## What to produce
Please render every line of the items below as a Markdown table with the columns Row and Line, leaving out blank lines.

-- Start Data section --

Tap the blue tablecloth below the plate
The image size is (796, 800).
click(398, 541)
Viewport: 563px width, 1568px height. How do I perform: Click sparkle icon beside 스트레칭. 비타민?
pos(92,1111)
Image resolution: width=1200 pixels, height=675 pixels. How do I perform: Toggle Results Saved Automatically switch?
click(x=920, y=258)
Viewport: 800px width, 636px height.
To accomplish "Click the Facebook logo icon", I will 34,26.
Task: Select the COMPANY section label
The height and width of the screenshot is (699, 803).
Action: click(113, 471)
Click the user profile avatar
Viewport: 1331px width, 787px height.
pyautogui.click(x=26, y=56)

-- End Data section --

## Correct result
| Row | Line |
|---|---|
| 1 | Tap the blue tablecloth below the plate |
| 2 | The image size is (796, 800). |
| 3 | click(398, 541) |
| 4 | Viewport: 563px width, 1568px height. How do I perform: Click sparkle icon beside 스트레칭. 비타민? |
| 5 | pos(92,1111) |
| 6 | Image resolution: width=1200 pixels, height=675 pixels. How do I perform: Toggle Results Saved Automatically switch? |
| 7 | click(x=920, y=258) |
| 8 | Viewport: 800px width, 636px height. |
| 9 | To accomplish "Click the Facebook logo icon", I will 34,26. |
| 10 | Task: Select the COMPANY section label |
| 11 | The height and width of the screenshot is (699, 803). |
| 12 | Action: click(113, 471) |
| 13 | Click the user profile avatar |
| 14 | Viewport: 1331px width, 787px height. |
| 15 | pyautogui.click(x=26, y=56) |